I didn't really know anything about this show aside from what I had read in a small article in the Providence Journal which stated that the show was about a immigrant living in the Washington Heights section of NYC who wanted to get back to the Dominican Republic. Well, that's unexpected. And I had seen a few commercials on TV that featured bits of song. Neither of these made me all that excited to see the show, but I have a season subscription so I went. And it blew me away.
As soon as I entered the theater I was impressed with the set. It showed a street corner in the neighborhood with shops at street level and apartments above. And in the background was the George Washington Bridge. It was an elaborate and very creative set.
The music was upbeat and exciting and the songs were all vibrant and most were energetic. Many of the songs had a rap like beat and phrasing, but were not set to what I would call rap music. It was very cleverly done as a way to keep the flavor of the Hispanic, urban neighborhood. The set and the music reminded me a lot of Rent in style and look.
There were many dance numbers in which the stage was filled with the entire cast. These weren't your traditional dance routines where everyone on stage is doing the same thing at the same time and basically remaining in their own space throughout the dance. The dancers were all moving all over the stage, exiting at times and coming back from other entrances. And all the dancers were moving in and out of each other and all over the stage. It's hard to describe, but it was as though there were many dances going on at once that formed a cohesive whole. I loved it! It was very exciting to watch.

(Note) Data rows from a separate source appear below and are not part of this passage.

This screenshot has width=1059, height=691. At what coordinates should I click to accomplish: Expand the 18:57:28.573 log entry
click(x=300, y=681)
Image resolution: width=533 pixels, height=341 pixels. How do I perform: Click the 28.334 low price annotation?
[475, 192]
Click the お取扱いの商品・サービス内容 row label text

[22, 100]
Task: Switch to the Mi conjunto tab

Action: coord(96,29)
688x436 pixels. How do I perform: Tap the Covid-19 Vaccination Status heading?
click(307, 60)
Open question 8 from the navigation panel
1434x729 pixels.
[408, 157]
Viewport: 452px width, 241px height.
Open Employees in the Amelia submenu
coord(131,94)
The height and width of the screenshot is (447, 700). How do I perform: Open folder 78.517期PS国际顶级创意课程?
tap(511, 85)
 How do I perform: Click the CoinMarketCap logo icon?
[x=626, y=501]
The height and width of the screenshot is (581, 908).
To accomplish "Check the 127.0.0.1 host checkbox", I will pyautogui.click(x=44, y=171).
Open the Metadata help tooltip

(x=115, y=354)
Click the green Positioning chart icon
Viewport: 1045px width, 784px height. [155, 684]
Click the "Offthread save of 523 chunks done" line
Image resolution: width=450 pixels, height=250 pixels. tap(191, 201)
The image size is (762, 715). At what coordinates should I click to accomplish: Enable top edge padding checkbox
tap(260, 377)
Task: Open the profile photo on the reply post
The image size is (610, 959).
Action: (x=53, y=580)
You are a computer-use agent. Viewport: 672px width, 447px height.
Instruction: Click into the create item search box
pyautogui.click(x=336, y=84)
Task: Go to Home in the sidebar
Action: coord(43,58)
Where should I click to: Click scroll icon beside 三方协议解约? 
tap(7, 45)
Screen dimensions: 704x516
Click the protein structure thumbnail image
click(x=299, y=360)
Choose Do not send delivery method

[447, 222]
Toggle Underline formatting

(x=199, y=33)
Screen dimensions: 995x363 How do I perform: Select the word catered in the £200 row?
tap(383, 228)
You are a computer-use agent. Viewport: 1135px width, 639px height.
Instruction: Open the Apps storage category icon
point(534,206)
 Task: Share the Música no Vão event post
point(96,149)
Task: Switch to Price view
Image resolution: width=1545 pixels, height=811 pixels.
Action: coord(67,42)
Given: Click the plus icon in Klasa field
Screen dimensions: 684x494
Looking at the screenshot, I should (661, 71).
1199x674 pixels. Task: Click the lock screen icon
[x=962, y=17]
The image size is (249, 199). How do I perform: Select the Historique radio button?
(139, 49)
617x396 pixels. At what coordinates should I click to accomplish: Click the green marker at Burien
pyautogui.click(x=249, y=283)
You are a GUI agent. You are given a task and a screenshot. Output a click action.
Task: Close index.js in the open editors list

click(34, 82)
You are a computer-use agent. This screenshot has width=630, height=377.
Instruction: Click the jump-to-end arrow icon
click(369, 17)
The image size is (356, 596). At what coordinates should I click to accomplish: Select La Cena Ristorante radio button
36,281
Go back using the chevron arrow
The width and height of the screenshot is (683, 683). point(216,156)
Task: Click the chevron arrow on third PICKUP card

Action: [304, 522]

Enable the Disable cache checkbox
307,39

And the story is so much more than one young man's desire to go back to the land of his family. It's so much more complex than that. It's multi-layered and I found myself identifying with it on so many levels. Definitely not something I was expecting from the little I knew about the show.
I'm going to talk about the plot elements in a more specific way now, so if you think you are going to see the show and don't want to be spoiled, you should probably stop reading now because I'm definitely going to reveal some plot points.
As I said, there are so many layers to the story and I could relate on a few different levels. One of the subplots of the story is that Nina has returned from her freshman year at Stanford and hasn't told anyone yet that she dropped out. When her parents find out they are shocked, but they comfort Nina and tell her that she can always rely on them and that she can always come home when she is struggling. Of course this had me in tears as I immediately related it to my own daughter being away at college and how I always want her to know that if she needs it, we will always provide her with a soft place to land.
I could relate to Nina on another level as well. Nina expresses how badly she feels that she was not successful at Stanford, that she was the hope of her whole neighborhood, that everyone was expecting her to be a success and change the world. And that she was not up to the task. She eloquently expresses the pressure she feels as the first person in her family to go to college and what a huge responsibility that is for her. Like Nina, I was the first person in my family to go to college and while I didn't grow up in an impoverished neighborhood where everyone was looking to me to succeed, I did grow up with limited means in a affluent town and I knew that an education was my ticket to a better life. I was definitely too naive at the time to realize what it meant to be the first person in my family to go to college, but in retrospect I can appreciate what that means - for myself and for my family. I'm grateful I wasn't aware of it at the time, but listening to Nina last night it made me realize what it meant to my family that I was going off to college - far from home.
And lastly, I related most emotionally to the special role that Abuela Claudia filled in the lives of the people in the neighborhood. She may not have been everyone's grandmother, but she was the support system for all of them. She was the one who saved mementos of everyone's successes. And she was the one who provided the quiet, wise and nurturing support that they all needed. We all know people like this. The one person who is always in our corner. Quietly cheering us on as we reach for our goals. Or offering gentle words of wisdom when we seem lost and unsure. Even when they are disappointed in us, they have a way of letting us know that without being harsh or unkind. My own grandparents were just this type influence in my life. And Abuela Claudia's relationship with Nina and the other young people in her neighborhood reminded me of my own grandparents's loving support and comforting presence in my life. How does one become such a person? Because that's the person I want to be. Does it only happen with age? Because it does seem like these people are usually older. I hope that maybe with age I will become this type of person for my own children or grandchildren - and others in my life. I'm not sure how that happens, but I sure hope it happens to me.
**** OK, it's safe to read again****
**** OK, it's safe to read again****
If In the Heights comes to a theater near you and you are thinking about going, I highly recommend it. As a matter of fact, I'd really like to see it again, just so I can process it more. There's a lot going on and a lot to it and I'm sure I would get even more out of it a second time. It's that good!